Oh, to hell. At least it was a good night on the telly. He switched on the television, got himself a beer, and sat down as the program started. Within fifteen minutes the policeman hero was bedding yet another desirable woman in his ceaseless search for whodunit.
Life wasn’t really like that, he thought, then amended that. It sometimes was. But not if you couldn’t stop yourself saying things you didn’t mean, and buggering everything up. All the same, it couldn’t always be his fault. She did shut him out. She did hang on to that flat and her independence because that was how
she
wanted it, and to hell with what he wanted. Oh, he could force the issue—make her do things his way, give her an ultimatum to move in with him or else. In an uncharacteristic moment she had shown that she needed him enough for that to work.
But that would make him feel guiltier than ever, and she knew it.
Lennie’s good humor of the morning had entirely vanished. He had eaten in silence, drunk his tea, and now he was watching television. When the credits went up, he switched off the TV and shrugged on his jacket. “Get your coat,” he said.
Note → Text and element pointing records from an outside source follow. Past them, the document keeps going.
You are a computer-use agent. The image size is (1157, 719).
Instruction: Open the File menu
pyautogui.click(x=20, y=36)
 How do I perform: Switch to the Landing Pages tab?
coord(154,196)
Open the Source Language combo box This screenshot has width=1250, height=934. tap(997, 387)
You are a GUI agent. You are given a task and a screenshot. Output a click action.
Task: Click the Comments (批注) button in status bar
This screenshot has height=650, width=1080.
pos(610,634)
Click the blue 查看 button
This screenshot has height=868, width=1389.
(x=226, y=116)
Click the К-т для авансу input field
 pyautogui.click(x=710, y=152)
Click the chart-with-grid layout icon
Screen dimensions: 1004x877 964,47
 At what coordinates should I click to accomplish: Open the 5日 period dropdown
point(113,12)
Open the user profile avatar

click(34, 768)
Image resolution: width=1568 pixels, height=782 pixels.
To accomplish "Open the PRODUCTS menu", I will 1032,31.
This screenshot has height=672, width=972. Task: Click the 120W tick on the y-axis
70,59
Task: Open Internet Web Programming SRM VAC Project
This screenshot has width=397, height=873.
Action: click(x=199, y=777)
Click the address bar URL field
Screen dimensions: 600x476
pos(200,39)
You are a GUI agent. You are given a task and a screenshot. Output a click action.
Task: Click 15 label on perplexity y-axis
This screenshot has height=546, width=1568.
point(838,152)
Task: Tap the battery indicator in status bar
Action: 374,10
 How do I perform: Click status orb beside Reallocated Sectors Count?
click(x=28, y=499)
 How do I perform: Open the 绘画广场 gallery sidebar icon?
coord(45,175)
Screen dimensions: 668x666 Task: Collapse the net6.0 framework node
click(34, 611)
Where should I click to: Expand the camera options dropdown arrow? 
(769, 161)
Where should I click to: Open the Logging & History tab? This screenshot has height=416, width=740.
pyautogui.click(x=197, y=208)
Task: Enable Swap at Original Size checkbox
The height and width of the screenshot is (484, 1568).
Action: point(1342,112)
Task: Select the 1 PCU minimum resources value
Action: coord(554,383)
Ginny went upstairs and got the fake fur jacket that he’d bought her for her birthday. Once, she had dreamed of real fur, but now it was cruel, so she’d got fake. “Where are we going?” she asked, as she came down.
“You’ll have to work the park,” he said.
“The park?” she said, dismayed. “Why, Lennie?”
“Because I’m telling you to.”
“But it takes too long for them to bring me here with the bypass.”
“They won’t be bringing you here.”
She frowned. “Where, then?”
“You can work out of the van,” said Lennie.
“Aw, Lenny—you said I wouldn’t have to do that anymore!”
“Well, now I’m saying different.” He opened the door. “Out,” he said.
“No!” she said. “It’ll be bloody freezing in the back of that van! And you can’t charge as much as you can if they come here, so it’s stupid!”
“You can do more punters,” said Lennie.
That didn’t sound at all like a good idea to Ginny. “Not if I don’t go!” she shouted.
He caught her by the arm, and his other hand delivered a stinging backhanded slap to her face. “You’re going!” he said, pushing her out.
“I won’t get any punters at all if I’m covered in sodding bruises!” she shouted, as she stumbled on to the pavement.
Matt walked around the corner to see Lennie pull his side door shut, and manhandle Ginny toward the Transit.